▶ [Your instructions]
The answer should consist of each line below that contains the word "logo".

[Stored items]
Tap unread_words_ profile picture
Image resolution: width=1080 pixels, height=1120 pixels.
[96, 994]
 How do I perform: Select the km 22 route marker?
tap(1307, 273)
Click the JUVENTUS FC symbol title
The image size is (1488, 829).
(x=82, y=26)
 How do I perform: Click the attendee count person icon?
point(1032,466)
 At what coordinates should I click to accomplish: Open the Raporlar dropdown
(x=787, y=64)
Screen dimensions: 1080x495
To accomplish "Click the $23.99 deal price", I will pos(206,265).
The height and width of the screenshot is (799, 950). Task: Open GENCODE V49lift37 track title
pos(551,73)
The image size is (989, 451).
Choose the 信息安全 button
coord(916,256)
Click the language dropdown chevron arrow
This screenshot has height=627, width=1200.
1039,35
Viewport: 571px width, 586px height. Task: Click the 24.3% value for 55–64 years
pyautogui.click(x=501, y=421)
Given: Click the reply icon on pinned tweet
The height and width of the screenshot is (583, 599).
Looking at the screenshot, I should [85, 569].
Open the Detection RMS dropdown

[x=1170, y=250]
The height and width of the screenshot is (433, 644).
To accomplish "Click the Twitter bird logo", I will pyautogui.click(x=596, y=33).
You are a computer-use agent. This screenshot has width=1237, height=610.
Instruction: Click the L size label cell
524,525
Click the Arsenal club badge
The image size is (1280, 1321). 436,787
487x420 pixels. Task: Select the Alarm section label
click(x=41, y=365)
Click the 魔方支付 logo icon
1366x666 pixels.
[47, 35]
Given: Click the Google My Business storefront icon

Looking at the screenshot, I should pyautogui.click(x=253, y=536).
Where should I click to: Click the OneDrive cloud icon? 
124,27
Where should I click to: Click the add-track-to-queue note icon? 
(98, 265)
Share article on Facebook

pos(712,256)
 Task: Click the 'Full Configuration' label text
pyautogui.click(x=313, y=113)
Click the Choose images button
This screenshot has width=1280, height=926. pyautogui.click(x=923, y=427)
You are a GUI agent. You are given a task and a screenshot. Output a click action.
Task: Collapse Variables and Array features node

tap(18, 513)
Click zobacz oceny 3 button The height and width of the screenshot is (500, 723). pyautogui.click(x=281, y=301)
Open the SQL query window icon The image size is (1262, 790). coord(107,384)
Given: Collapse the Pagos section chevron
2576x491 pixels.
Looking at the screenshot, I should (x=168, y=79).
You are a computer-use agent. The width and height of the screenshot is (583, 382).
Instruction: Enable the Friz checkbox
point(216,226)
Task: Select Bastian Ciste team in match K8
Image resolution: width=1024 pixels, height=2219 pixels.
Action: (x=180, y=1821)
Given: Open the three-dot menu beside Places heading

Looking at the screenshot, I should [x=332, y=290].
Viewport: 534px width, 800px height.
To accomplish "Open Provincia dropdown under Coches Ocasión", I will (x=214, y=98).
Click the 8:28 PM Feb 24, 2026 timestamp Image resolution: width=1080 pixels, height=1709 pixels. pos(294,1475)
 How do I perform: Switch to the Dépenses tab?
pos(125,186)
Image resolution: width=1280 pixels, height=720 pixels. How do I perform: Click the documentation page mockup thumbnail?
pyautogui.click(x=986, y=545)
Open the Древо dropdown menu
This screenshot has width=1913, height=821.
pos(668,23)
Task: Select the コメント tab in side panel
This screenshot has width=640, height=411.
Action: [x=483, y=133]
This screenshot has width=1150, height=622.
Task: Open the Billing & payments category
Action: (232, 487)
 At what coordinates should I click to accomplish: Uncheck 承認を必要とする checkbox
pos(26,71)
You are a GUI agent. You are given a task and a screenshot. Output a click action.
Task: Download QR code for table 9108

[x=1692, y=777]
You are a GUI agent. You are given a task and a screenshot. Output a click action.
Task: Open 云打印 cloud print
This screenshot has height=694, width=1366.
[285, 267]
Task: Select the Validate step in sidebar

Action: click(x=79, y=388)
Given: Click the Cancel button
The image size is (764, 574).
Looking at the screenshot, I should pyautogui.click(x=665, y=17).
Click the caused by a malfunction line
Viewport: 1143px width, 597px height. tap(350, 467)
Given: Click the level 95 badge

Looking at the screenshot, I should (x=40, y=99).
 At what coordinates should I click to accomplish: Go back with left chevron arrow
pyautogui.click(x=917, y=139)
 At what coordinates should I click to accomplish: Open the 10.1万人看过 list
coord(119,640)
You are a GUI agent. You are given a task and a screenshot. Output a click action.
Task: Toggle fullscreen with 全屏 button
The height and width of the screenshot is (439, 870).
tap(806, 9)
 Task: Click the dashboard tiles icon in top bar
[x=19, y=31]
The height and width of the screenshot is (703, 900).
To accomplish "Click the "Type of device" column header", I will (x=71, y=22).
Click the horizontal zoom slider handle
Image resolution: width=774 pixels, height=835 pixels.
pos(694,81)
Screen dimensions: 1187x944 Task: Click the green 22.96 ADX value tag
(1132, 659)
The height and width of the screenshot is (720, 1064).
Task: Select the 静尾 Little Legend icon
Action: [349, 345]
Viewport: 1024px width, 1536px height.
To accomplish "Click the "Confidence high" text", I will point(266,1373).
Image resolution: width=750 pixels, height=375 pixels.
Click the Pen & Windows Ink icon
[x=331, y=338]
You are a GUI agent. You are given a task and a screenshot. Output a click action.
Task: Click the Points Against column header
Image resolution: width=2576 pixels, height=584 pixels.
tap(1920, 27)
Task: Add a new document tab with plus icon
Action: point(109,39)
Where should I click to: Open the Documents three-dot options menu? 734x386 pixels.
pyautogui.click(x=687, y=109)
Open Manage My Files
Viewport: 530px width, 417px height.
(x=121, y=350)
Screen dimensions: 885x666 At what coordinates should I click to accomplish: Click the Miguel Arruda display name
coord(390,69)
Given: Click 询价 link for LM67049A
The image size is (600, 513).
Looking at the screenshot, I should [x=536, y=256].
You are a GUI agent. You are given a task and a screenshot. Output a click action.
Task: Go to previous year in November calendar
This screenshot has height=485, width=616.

▶ [Result]
To accomplish "Click the Twitter bird logo", I will pyautogui.click(x=596, y=33).
Click the 魔方支付 logo icon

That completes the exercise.